* Problem *
Reproduce the entries that follow verbatim, down to the final line.

* Data to examine *
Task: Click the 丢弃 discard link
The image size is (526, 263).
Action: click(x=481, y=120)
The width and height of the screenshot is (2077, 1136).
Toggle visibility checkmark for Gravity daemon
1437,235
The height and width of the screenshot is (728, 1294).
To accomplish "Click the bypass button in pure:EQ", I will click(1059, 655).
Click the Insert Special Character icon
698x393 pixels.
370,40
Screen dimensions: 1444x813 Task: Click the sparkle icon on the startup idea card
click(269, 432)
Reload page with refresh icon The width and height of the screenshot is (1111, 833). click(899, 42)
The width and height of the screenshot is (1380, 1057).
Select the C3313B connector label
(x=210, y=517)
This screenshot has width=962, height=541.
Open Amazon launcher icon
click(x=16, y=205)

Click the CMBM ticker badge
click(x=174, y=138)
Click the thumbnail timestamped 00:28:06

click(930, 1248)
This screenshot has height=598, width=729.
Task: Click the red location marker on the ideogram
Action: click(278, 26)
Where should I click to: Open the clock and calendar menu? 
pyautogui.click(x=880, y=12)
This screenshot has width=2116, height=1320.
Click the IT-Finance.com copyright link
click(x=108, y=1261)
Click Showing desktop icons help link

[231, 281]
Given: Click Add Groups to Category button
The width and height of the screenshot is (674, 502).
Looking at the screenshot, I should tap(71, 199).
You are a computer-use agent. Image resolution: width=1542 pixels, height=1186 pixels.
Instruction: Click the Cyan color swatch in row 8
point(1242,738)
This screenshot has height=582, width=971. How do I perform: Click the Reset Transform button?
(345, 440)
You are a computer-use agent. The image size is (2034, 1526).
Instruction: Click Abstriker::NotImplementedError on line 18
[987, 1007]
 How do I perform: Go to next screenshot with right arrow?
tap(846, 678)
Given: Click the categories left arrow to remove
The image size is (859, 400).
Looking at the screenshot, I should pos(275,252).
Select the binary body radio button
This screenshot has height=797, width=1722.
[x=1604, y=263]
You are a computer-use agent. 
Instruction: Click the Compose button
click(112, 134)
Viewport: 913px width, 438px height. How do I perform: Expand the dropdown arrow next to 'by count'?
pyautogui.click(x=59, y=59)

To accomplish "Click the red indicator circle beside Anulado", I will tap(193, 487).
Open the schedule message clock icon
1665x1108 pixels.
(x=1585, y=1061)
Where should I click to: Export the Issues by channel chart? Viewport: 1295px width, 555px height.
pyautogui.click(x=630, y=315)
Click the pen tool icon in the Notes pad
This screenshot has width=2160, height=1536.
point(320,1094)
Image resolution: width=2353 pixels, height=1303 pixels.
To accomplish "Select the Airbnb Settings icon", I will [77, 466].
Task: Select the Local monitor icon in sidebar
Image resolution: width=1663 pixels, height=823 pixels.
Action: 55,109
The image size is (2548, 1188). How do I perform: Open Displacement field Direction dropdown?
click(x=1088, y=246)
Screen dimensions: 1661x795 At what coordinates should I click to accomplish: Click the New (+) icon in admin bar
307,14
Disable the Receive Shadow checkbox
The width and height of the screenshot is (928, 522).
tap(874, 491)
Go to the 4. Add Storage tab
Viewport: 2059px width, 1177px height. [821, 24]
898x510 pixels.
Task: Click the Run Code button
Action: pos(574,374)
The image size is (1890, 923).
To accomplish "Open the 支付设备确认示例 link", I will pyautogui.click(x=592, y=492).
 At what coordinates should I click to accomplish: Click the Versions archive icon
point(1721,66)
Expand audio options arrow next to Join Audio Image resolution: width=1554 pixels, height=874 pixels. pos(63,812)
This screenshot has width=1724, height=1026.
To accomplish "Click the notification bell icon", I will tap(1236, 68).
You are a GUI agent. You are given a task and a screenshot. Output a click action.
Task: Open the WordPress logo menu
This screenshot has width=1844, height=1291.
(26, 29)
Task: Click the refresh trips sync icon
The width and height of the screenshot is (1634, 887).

* Solution to this exercise *
Task: Click the 丢弃 discard link
The image size is (526, 263).
Action: click(x=481, y=120)
The width and height of the screenshot is (2077, 1136).
Toggle visibility checkmark for Gravity daemon
1437,235
The height and width of the screenshot is (728, 1294).
To accomplish "Click the bypass button in pure:EQ", I will click(1059, 655).
Click the Insert Special Character icon
698x393 pixels.
370,40
Screen dimensions: 1444x813 Task: Click the sparkle icon on the startup idea card
click(269, 432)
Reload page with refresh icon The width and height of the screenshot is (1111, 833). click(899, 42)
The width and height of the screenshot is (1380, 1057).
Select the C3313B connector label
(x=210, y=517)
This screenshot has width=962, height=541.
Open Amazon launcher icon
click(x=16, y=205)

Click the CMBM ticker badge
click(x=174, y=138)
Click the thumbnail timestamped 00:28:06

click(930, 1248)
This screenshot has height=598, width=729.
Task: Click the red location marker on the ideogram
Action: click(278, 26)
Where should I click to: Open the clock and calendar menu? 
pyautogui.click(x=880, y=12)
This screenshot has width=2116, height=1320.
Click the IT-Finance.com copyright link
click(x=108, y=1261)
Click Showing desktop icons help link

[231, 281]
Given: Click Add Groups to Category button
The width and height of the screenshot is (674, 502).
Looking at the screenshot, I should tap(71, 199).
You are a computer-use agent. Image resolution: width=1542 pixels, height=1186 pixels.
Instruction: Click the Cyan color swatch in row 8
point(1242,738)
This screenshot has height=582, width=971. How do I perform: Click the Reset Transform button?
(345, 440)
You are a computer-use agent. The image size is (2034, 1526).
Instruction: Click Abstriker::NotImplementedError on line 18
[987, 1007]
 How do I perform: Go to next screenshot with right arrow?
tap(846, 678)
Given: Click the categories left arrow to remove
The image size is (859, 400).
Looking at the screenshot, I should pos(275,252).
Select the binary body radio button
This screenshot has height=797, width=1722.
[x=1604, y=263]
You are a computer-use agent. 
Instruction: Click the Compose button
click(112, 134)
Viewport: 913px width, 438px height. How do I perform: Expand the dropdown arrow next to 'by count'?
pyautogui.click(x=59, y=59)

To accomplish "Click the red indicator circle beside Anulado", I will tap(193, 487).
Open the schedule message clock icon
1665x1108 pixels.
(x=1585, y=1061)
Where should I click to: Export the Issues by channel chart? Viewport: 1295px width, 555px height.
pyautogui.click(x=630, y=315)
Click the pen tool icon in the Notes pad
This screenshot has width=2160, height=1536.
point(320,1094)
Image resolution: width=2353 pixels, height=1303 pixels.
To accomplish "Select the Airbnb Settings icon", I will [77, 466].
Task: Select the Local monitor icon in sidebar
Image resolution: width=1663 pixels, height=823 pixels.
Action: 55,109
The image size is (2548, 1188). How do I perform: Open Displacement field Direction dropdown?
click(x=1088, y=246)
Screen dimensions: 1661x795 At what coordinates should I click to accomplish: Click the New (+) icon in admin bar
307,14
Disable the Receive Shadow checkbox
The width and height of the screenshot is (928, 522).
tap(874, 491)
Go to the 4. Add Storage tab
Viewport: 2059px width, 1177px height. [821, 24]
898x510 pixels.
Task: Click the Run Code button
Action: pos(574,374)
The image size is (1890, 923).
To accomplish "Open the 支付设备确认示例 link", I will pyautogui.click(x=592, y=492).
 At what coordinates should I click to accomplish: Click the Versions archive icon
point(1721,66)
Expand audio options arrow next to Join Audio Image resolution: width=1554 pixels, height=874 pixels. pos(63,812)
This screenshot has width=1724, height=1026.
To accomplish "Click the notification bell icon", I will tap(1236, 68).
You are a GUI agent. You are given a task and a screenshot. Output a click action.
Task: Open the WordPress logo menu
This screenshot has width=1844, height=1291.
(26, 29)
Task: Click the refresh trips sync icon
The width and height of the screenshot is (1634, 887).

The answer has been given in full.